--- DATASET EXCERPTS Enclosed Below ---
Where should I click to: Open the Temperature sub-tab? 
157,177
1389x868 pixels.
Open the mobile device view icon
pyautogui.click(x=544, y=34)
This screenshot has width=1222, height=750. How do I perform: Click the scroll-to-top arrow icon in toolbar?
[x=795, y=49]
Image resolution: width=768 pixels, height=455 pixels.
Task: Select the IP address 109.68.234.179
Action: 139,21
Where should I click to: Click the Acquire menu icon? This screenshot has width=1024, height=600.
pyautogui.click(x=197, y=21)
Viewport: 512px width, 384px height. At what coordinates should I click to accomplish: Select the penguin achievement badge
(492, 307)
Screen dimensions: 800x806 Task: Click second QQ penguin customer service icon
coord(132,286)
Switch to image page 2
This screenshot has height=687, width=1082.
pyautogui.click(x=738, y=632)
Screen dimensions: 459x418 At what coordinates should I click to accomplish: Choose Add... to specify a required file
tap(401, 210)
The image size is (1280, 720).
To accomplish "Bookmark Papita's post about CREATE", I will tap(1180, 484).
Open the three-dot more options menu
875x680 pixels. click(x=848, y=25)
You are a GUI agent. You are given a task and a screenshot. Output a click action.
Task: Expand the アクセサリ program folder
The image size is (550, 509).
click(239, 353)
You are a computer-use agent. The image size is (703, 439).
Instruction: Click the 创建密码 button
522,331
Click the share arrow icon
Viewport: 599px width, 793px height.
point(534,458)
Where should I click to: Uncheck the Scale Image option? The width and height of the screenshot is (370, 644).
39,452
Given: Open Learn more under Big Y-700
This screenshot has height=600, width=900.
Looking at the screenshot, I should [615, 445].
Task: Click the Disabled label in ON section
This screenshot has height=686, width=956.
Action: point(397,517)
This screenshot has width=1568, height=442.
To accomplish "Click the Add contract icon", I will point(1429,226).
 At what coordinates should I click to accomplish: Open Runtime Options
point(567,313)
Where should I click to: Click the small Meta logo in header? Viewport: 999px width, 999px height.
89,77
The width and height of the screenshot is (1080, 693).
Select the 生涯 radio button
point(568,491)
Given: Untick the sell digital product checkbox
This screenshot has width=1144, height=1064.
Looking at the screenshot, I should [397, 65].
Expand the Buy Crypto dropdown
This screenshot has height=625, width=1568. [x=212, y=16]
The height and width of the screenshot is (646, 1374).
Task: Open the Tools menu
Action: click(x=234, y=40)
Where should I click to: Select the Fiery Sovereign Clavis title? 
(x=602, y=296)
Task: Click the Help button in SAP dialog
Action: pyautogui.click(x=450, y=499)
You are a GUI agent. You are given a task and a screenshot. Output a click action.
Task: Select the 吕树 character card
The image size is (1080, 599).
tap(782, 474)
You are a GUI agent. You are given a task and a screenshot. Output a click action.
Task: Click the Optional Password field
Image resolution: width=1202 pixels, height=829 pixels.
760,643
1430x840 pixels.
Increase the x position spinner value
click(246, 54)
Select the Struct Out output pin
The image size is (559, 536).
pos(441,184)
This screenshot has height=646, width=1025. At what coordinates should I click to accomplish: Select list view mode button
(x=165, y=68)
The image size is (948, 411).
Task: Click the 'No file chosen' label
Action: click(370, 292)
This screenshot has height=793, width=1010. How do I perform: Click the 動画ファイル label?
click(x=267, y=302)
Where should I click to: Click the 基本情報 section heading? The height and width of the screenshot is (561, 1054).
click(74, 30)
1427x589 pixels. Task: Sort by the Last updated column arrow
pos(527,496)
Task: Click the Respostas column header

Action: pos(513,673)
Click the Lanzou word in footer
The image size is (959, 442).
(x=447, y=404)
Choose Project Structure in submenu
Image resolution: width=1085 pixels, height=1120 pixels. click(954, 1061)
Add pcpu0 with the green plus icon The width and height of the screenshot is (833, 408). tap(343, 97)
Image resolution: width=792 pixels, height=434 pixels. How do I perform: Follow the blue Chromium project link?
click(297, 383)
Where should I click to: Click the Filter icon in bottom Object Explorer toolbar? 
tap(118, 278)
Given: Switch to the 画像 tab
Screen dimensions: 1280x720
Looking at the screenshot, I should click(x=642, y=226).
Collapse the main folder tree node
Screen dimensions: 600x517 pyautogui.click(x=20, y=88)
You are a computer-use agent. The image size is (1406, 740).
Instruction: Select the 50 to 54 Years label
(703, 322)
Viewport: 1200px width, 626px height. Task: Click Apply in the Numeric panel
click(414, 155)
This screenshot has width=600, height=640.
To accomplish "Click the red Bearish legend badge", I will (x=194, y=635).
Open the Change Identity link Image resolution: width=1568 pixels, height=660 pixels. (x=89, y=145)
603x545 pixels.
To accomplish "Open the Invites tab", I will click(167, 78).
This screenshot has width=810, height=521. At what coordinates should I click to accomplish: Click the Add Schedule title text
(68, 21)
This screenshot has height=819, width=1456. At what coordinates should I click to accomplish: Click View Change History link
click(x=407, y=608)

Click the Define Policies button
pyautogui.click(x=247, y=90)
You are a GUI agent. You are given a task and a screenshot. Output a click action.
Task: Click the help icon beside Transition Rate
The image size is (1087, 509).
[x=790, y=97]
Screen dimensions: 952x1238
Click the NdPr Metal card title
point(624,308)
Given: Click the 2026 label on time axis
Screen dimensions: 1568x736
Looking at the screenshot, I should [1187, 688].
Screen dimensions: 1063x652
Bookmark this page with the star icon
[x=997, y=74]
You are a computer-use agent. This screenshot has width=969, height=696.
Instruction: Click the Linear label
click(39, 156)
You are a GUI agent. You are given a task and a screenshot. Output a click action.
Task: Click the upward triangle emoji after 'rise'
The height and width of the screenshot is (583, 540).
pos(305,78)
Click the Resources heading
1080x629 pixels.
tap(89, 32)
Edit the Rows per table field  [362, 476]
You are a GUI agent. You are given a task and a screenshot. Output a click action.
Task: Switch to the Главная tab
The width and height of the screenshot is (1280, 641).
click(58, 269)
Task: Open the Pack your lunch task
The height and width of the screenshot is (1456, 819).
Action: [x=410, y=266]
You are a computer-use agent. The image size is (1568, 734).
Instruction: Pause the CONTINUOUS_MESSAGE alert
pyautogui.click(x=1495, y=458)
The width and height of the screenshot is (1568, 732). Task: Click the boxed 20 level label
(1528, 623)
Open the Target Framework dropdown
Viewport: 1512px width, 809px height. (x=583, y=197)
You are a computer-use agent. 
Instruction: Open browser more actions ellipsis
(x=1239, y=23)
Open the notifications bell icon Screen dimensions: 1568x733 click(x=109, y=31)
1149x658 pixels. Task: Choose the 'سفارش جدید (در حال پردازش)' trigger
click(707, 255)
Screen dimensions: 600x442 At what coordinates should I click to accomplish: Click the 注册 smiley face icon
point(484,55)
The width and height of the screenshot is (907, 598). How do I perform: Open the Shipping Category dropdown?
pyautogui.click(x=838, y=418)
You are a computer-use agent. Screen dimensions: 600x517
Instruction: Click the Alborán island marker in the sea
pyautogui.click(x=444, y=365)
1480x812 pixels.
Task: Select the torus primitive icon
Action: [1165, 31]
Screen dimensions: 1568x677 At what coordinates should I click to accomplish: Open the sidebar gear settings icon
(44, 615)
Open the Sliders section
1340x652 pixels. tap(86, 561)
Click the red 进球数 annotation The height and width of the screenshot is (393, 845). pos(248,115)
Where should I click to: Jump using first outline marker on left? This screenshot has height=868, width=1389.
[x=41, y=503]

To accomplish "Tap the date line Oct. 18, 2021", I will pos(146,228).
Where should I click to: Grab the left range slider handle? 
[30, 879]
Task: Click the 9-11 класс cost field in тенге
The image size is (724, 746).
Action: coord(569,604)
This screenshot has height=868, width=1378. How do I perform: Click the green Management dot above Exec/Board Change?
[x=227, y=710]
--- End of Enclosed DATASET EXCERPTS ---
**EXERCISE BRIEF:**
A single figure is required: the number of lines in the entries above that include the word "computer".

**WRITTEN RESPONSE:**
6